───── Task input
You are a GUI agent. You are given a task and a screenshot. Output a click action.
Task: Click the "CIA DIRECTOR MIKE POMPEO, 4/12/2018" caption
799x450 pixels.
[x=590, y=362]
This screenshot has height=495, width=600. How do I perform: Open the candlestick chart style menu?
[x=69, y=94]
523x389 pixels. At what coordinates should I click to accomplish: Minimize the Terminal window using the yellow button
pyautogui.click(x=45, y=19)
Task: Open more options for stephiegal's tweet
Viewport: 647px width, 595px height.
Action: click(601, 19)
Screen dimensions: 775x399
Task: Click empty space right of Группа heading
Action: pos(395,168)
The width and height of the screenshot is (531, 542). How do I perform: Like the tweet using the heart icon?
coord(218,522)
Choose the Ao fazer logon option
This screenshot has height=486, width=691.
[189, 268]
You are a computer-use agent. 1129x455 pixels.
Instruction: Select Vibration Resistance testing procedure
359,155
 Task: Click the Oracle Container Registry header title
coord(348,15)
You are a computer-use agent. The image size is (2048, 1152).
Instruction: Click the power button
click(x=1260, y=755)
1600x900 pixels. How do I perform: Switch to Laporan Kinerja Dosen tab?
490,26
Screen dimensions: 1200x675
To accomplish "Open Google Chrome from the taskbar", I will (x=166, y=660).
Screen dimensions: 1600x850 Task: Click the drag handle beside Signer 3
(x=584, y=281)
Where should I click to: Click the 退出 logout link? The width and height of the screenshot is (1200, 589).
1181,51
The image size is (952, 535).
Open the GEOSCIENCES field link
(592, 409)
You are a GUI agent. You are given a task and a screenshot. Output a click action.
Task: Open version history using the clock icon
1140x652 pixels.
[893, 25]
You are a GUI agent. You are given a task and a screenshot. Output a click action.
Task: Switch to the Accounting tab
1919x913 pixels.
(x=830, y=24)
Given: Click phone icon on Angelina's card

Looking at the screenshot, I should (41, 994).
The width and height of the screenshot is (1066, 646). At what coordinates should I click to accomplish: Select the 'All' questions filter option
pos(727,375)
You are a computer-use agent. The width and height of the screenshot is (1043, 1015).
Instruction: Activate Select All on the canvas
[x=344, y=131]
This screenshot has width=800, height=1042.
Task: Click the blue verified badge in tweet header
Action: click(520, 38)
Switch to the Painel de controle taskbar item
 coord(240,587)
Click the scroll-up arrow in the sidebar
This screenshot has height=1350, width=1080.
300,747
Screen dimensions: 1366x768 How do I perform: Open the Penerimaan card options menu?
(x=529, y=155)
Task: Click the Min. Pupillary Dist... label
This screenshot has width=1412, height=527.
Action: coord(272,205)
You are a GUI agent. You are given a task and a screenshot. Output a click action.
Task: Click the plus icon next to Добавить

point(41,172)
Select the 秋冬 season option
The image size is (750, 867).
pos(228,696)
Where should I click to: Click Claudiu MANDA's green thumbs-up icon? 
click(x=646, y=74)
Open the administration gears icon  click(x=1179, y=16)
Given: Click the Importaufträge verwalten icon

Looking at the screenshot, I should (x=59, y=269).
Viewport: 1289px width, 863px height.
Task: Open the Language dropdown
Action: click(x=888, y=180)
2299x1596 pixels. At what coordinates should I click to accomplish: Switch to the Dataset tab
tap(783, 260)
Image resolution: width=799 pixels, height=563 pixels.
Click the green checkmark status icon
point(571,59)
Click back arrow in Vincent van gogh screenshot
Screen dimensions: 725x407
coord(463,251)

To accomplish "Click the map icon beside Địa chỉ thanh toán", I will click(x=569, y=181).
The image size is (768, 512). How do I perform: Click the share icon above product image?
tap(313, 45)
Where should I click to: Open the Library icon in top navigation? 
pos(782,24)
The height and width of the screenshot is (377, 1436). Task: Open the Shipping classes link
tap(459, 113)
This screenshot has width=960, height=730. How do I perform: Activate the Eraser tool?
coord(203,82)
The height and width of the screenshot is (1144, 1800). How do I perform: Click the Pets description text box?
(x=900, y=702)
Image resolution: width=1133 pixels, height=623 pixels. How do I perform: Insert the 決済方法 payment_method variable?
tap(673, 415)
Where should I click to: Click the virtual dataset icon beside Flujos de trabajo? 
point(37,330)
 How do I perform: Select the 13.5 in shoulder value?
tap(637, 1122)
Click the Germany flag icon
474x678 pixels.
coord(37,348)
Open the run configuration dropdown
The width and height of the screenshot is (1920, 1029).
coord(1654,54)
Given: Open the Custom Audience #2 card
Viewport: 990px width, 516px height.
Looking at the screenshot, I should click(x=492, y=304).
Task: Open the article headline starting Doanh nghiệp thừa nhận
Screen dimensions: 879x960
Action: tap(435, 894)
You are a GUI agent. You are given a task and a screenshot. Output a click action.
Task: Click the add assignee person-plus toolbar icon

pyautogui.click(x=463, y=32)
──────────
# Brief
A word-for-word restatement of the data above is required.

# Answer section
You are a GUI agent. You are given a task and a screenshot. Output a click action.
Task: Click the "CIA DIRECTOR MIKE POMPEO, 4/12/2018" caption
799x450 pixels.
[x=590, y=362]
This screenshot has height=495, width=600. How do I perform: Open the candlestick chart style menu?
[x=69, y=94]
523x389 pixels. At what coordinates should I click to accomplish: Minimize the Terminal window using the yellow button
pyautogui.click(x=45, y=19)
Task: Open more options for stephiegal's tweet
Viewport: 647px width, 595px height.
Action: click(601, 19)
Screen dimensions: 775x399
Task: Click empty space right of Группа heading
Action: pos(395,168)
The width and height of the screenshot is (531, 542). How do I perform: Like the tweet using the heart icon?
coord(218,522)
Choose the Ao fazer logon option
This screenshot has height=486, width=691.
[189, 268]
You are a computer-use agent. 1129x455 pixels.
Instruction: Select Vibration Resistance testing procedure
359,155
 Task: Click the Oracle Container Registry header title
coord(348,15)
You are a computer-use agent. The image size is (2048, 1152).
Instruction: Click the power button
click(x=1260, y=755)
1600x900 pixels. How do I perform: Switch to Laporan Kinerja Dosen tab?
490,26
Screen dimensions: 1200x675
To accomplish "Open Google Chrome from the taskbar", I will (x=166, y=660).
Screen dimensions: 1600x850 Task: Click the drag handle beside Signer 3
(x=584, y=281)
Where should I click to: Click the 退出 logout link? The width and height of the screenshot is (1200, 589).
1181,51
The image size is (952, 535).
Open the GEOSCIENCES field link
(592, 409)
You are a GUI agent. You are given a task and a screenshot. Output a click action.
Task: Open version history using the clock icon
1140x652 pixels.
[893, 25]
You are a GUI agent. You are given a task and a screenshot. Output a click action.
Task: Switch to the Accounting tab
1919x913 pixels.
(x=830, y=24)
Given: Click phone icon on Angelina's card

Looking at the screenshot, I should (41, 994).
The width and height of the screenshot is (1066, 646). At what coordinates should I click to accomplish: Select the 'All' questions filter option
pos(727,375)
You are a computer-use agent. The width and height of the screenshot is (1043, 1015).
Instruction: Activate Select All on the canvas
[x=344, y=131]
This screenshot has width=800, height=1042.
Task: Click the blue verified badge in tweet header
Action: click(520, 38)
Switch to the Painel de controle taskbar item
 coord(240,587)
Click the scroll-up arrow in the sidebar
This screenshot has height=1350, width=1080.
300,747
Screen dimensions: 1366x768 How do I perform: Open the Penerimaan card options menu?
(x=529, y=155)
Task: Click the Min. Pupillary Dist... label
This screenshot has width=1412, height=527.
Action: coord(272,205)
You are a GUI agent. You are given a task and a screenshot. Output a click action.
Task: Click the plus icon next to Добавить

point(41,172)
Select the 秋冬 season option
The image size is (750, 867).
pos(228,696)
Where should I click to: Click Claudiu MANDA's green thumbs-up icon? 
click(x=646, y=74)
Open the administration gears icon  click(x=1179, y=16)
Given: Click the Importaufträge verwalten icon

Looking at the screenshot, I should (x=59, y=269).
Viewport: 1289px width, 863px height.
Task: Open the Language dropdown
Action: click(x=888, y=180)
2299x1596 pixels. At what coordinates should I click to accomplish: Switch to the Dataset tab
tap(783, 260)
Image resolution: width=799 pixels, height=563 pixels.
Click the green checkmark status icon
point(571,59)
Click back arrow in Vincent van gogh screenshot
Screen dimensions: 725x407
coord(463,251)

To accomplish "Click the map icon beside Địa chỉ thanh toán", I will click(x=569, y=181).
The image size is (768, 512). How do I perform: Click the share icon above product image?
tap(313, 45)
Where should I click to: Open the Library icon in top navigation? 
pos(782,24)
The height and width of the screenshot is (377, 1436). Task: Open the Shipping classes link
tap(459, 113)
This screenshot has width=960, height=730. How do I perform: Activate the Eraser tool?
coord(203,82)
The height and width of the screenshot is (1144, 1800). How do I perform: Click the Pets description text box?
(x=900, y=702)
Image resolution: width=1133 pixels, height=623 pixels. How do I perform: Insert the 決済方法 payment_method variable?
tap(673, 415)
Where should I click to: Click the virtual dataset icon beside Flujos de trabajo? 
point(37,330)
 How do I perform: Select the 13.5 in shoulder value?
tap(637, 1122)
Click the Germany flag icon
474x678 pixels.
coord(37,348)
Open the run configuration dropdown
The width and height of the screenshot is (1920, 1029).
coord(1654,54)
Given: Open the Custom Audience #2 card
Viewport: 990px width, 516px height.
Looking at the screenshot, I should click(x=492, y=304).
Task: Open the article headline starting Doanh nghiệp thừa nhận
Screen dimensions: 879x960
Action: tap(435, 894)
You are a GUI agent. You are given a task and a screenshot. Output a click action.
Task: Click the add assignee person-plus toolbar icon

pyautogui.click(x=463, y=32)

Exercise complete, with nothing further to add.